WHAT THE TASK ASKS:
Extract the complete listing and repeat it word for word.

RECORDS TO USE:
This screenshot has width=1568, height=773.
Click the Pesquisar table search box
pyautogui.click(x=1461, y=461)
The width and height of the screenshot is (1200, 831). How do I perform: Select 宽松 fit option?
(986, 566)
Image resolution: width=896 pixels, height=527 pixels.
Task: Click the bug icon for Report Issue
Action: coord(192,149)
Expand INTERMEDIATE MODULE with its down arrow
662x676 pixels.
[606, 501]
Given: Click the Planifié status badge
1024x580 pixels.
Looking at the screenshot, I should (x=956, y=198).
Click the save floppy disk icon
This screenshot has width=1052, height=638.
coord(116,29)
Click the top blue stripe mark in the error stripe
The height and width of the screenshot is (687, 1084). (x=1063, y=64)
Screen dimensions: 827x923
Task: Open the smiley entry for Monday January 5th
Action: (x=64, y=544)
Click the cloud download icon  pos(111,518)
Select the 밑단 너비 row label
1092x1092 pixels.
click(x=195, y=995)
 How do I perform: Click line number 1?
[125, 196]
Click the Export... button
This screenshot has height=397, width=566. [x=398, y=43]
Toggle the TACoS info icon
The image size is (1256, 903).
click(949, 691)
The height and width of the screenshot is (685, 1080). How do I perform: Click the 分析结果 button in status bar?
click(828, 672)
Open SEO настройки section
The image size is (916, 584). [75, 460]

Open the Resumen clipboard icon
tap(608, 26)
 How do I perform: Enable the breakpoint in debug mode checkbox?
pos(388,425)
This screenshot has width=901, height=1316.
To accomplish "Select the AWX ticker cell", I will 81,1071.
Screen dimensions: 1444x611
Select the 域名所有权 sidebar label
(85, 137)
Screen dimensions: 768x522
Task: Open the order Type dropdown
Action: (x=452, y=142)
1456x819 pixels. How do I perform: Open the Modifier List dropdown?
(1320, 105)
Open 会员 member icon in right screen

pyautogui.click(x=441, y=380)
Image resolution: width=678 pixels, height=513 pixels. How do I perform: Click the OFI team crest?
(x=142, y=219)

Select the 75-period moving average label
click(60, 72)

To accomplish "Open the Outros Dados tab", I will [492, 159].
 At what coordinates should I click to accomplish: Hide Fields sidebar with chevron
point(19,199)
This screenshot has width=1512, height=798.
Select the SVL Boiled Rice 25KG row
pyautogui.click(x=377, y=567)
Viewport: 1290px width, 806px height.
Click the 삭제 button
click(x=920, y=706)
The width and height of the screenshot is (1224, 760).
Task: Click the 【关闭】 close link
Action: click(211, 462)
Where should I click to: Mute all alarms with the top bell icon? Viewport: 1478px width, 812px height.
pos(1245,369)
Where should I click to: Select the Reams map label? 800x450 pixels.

ANSWER AREA:
This screenshot has width=1568, height=773.
Click the Pesquisar table search box
pyautogui.click(x=1461, y=461)
The width and height of the screenshot is (1200, 831). How do I perform: Select 宽松 fit option?
(986, 566)
Image resolution: width=896 pixels, height=527 pixels.
Task: Click the bug icon for Report Issue
Action: coord(192,149)
Expand INTERMEDIATE MODULE with its down arrow
662x676 pixels.
[606, 501]
Given: Click the Planifié status badge
1024x580 pixels.
Looking at the screenshot, I should (x=956, y=198).
Click the save floppy disk icon
This screenshot has width=1052, height=638.
coord(116,29)
Click the top blue stripe mark in the error stripe
The height and width of the screenshot is (687, 1084). (x=1063, y=64)
Screen dimensions: 827x923
Task: Open the smiley entry for Monday January 5th
Action: (x=64, y=544)
Click the cloud download icon  pos(111,518)
Select the 밑단 너비 row label
1092x1092 pixels.
click(x=195, y=995)
 How do I perform: Click line number 1?
[125, 196]
Click the Export... button
This screenshot has height=397, width=566. [x=398, y=43]
Toggle the TACoS info icon
The image size is (1256, 903).
click(949, 691)
The height and width of the screenshot is (685, 1080). How do I perform: Click the 分析结果 button in status bar?
click(828, 672)
Open SEO настройки section
The image size is (916, 584). [75, 460]

Open the Resumen clipboard icon
tap(608, 26)
 How do I perform: Enable the breakpoint in debug mode checkbox?
pos(388,425)
This screenshot has width=901, height=1316.
To accomplish "Select the AWX ticker cell", I will 81,1071.
Screen dimensions: 1444x611
Select the 域名所有权 sidebar label
(85, 137)
Screen dimensions: 768x522
Task: Open the order Type dropdown
Action: (x=452, y=142)
1456x819 pixels. How do I perform: Open the Modifier List dropdown?
(1320, 105)
Open 会员 member icon in right screen

pyautogui.click(x=441, y=380)
Image resolution: width=678 pixels, height=513 pixels. How do I perform: Click the OFI team crest?
(x=142, y=219)

Select the 75-period moving average label
click(60, 72)

To accomplish "Open the Outros Dados tab", I will [492, 159].
 At what coordinates should I click to accomplish: Hide Fields sidebar with chevron
point(19,199)
This screenshot has width=1512, height=798.
Select the SVL Boiled Rice 25KG row
pyautogui.click(x=377, y=567)
Viewport: 1290px width, 806px height.
Click the 삭제 button
click(x=920, y=706)
The width and height of the screenshot is (1224, 760).
Task: Click the 【关闭】 close link
Action: click(211, 462)
Where should I click to: Mute all alarms with the top bell icon? Viewport: 1478px width, 812px height.
pos(1245,369)
Where should I click to: Select the Reams map label? 800x450 pixels.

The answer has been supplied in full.